▸ **DATA LISTING**:
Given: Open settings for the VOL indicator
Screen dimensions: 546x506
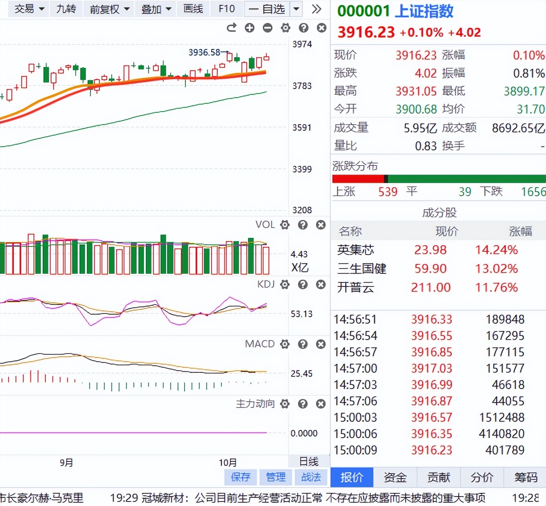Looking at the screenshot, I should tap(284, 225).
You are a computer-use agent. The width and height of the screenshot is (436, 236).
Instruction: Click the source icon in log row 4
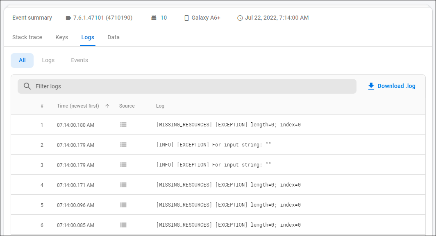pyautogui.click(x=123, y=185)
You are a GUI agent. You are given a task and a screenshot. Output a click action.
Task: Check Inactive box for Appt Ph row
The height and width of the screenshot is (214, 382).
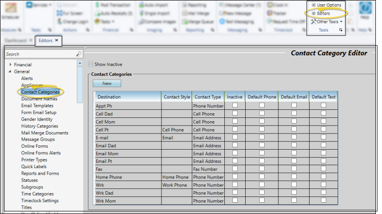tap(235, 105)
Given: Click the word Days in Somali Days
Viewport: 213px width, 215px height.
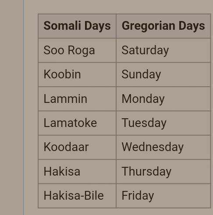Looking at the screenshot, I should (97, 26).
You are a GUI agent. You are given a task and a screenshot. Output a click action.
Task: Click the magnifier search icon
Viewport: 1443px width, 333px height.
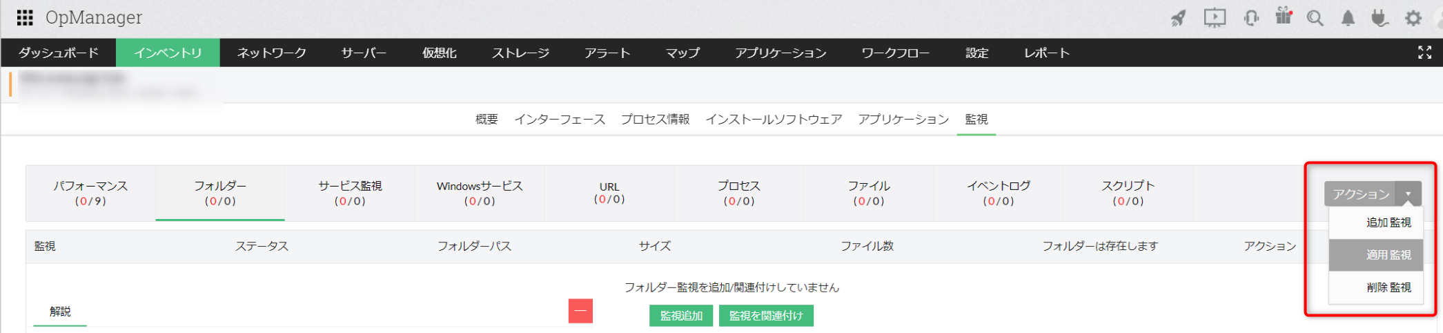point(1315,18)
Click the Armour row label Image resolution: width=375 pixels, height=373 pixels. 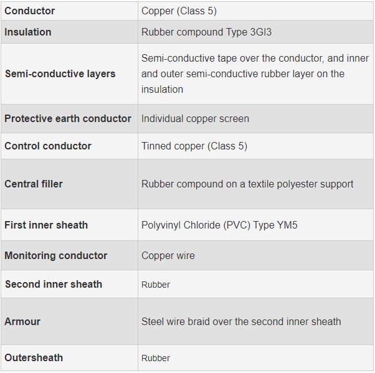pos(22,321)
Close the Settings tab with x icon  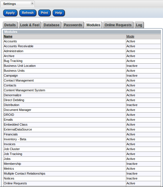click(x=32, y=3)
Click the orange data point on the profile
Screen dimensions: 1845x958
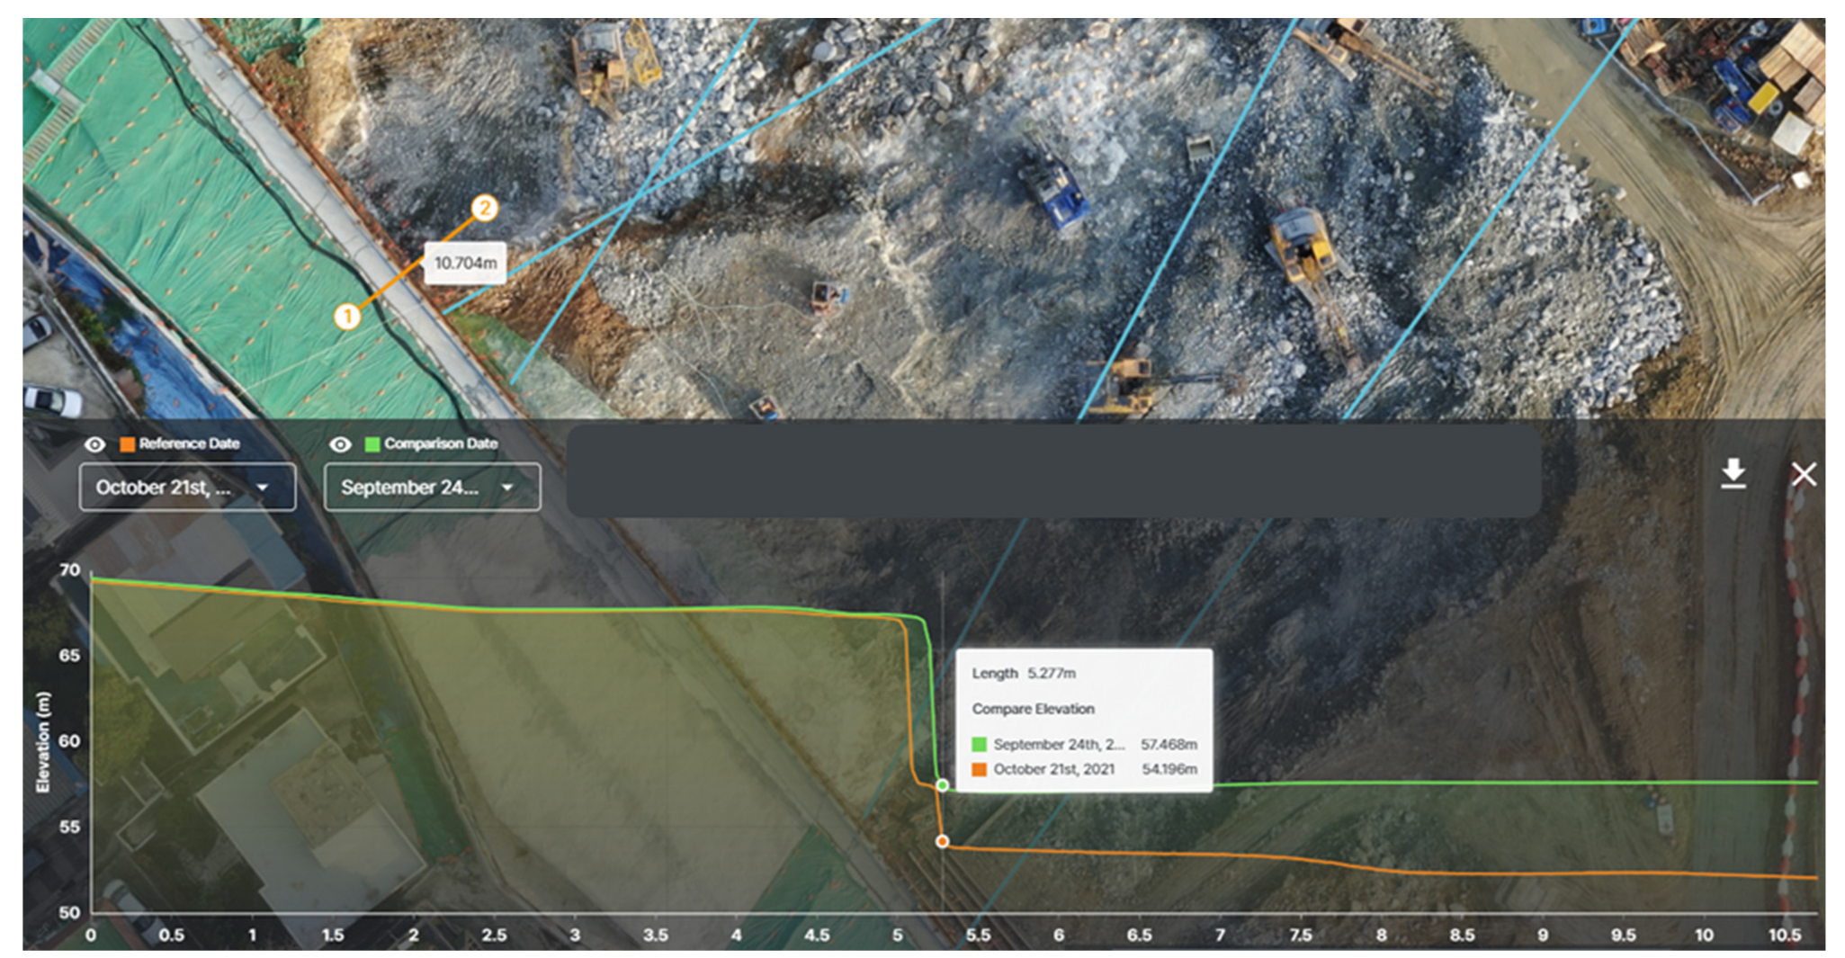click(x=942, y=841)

* * *

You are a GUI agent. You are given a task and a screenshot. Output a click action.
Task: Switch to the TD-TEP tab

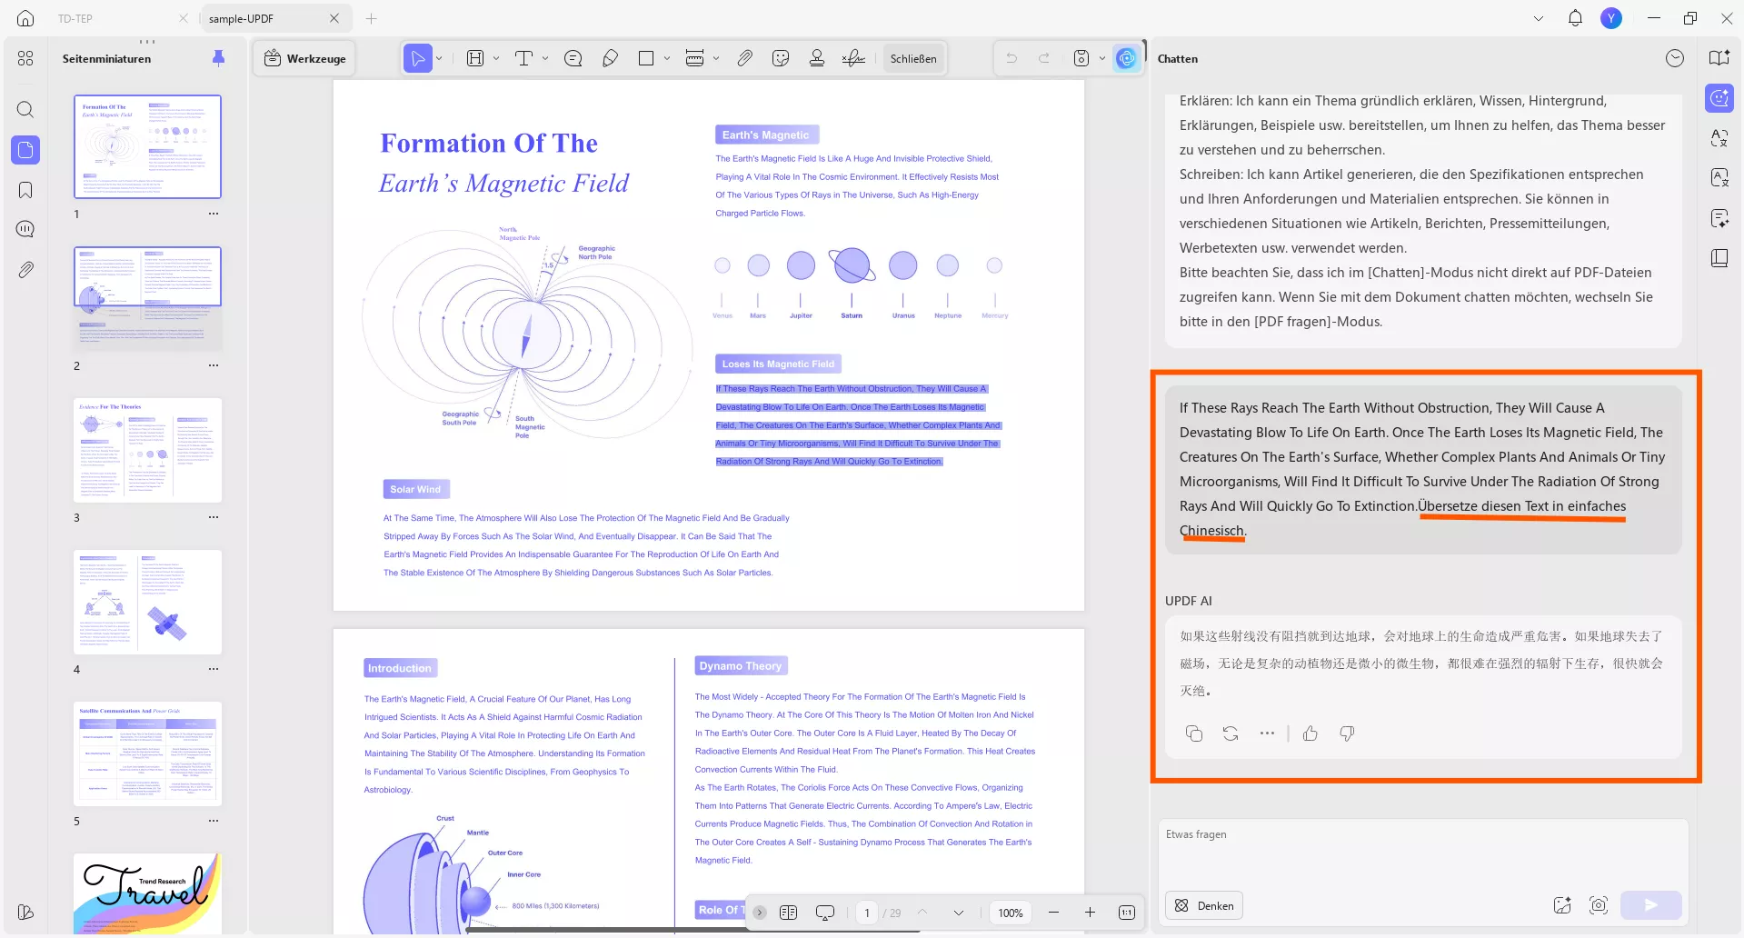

---

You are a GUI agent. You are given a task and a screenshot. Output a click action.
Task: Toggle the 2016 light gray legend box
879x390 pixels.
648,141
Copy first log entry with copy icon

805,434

▸ **YOUR OBJECTIVE**:
Copy the items between the lines holding "Click the orange data point on the profile" and "click(x=942, y=841)", inclusive, with their requests, and offset each coordinate in the answers by 51. Omit the pictures from your answer.

▸ **ANSWER FOR THE TASK**:
Click the orange data point on the profile
Screen dimensions: 1845x958
click(x=993, y=892)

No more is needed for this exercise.